/---

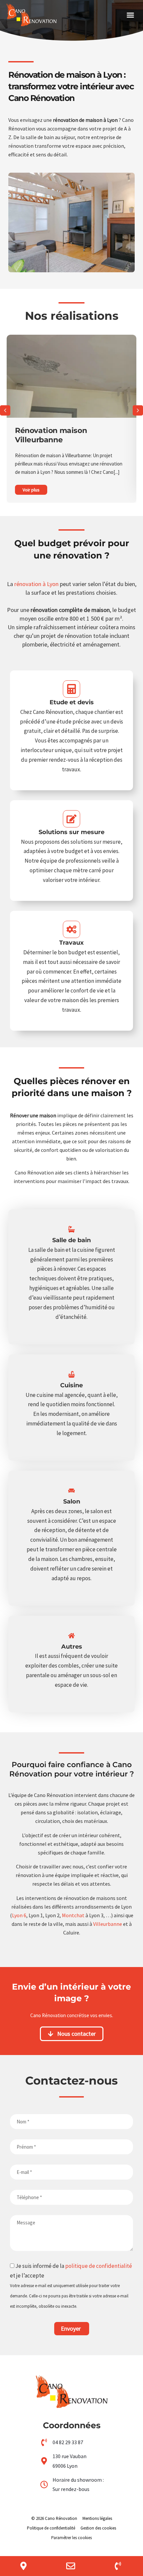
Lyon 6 (19, 1915)
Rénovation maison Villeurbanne (51, 435)
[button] (130, 15)
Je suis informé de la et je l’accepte (71, 2285)
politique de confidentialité (98, 2266)
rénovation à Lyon (36, 584)
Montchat (73, 1915)
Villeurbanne (107, 1924)
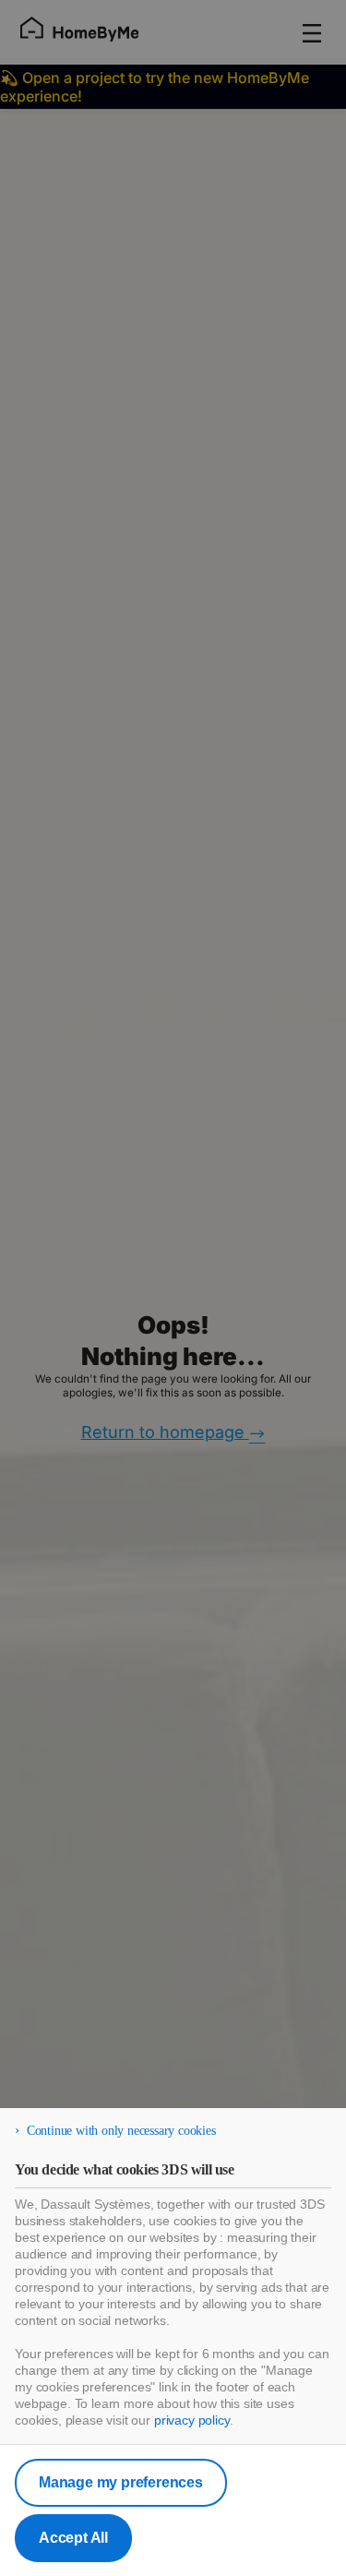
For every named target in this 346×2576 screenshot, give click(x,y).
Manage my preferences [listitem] (121, 2482)
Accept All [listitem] (73, 2538)
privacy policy (192, 2420)
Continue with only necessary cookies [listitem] (121, 2131)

\---

Without the pictures, copy the entries from their first line through the line containing "Manage my preferences [listitem] (121, 2482)", and only those lines.

Lyon 6 (19, 1915)
Rénovation maison Villeurbanne (51, 435)
[button] (130, 15)
Je suis informé de la et je l’accepte (71, 2285)
politique de confidentialité (98, 2266)
rénovation à Lyon (36, 584)
Montchat (73, 1915)
Villeurbanne (107, 1924)
For every named target in this 346×2576 screenshot, give click(x,y).
Manage my preferences [listitem] (121, 2482)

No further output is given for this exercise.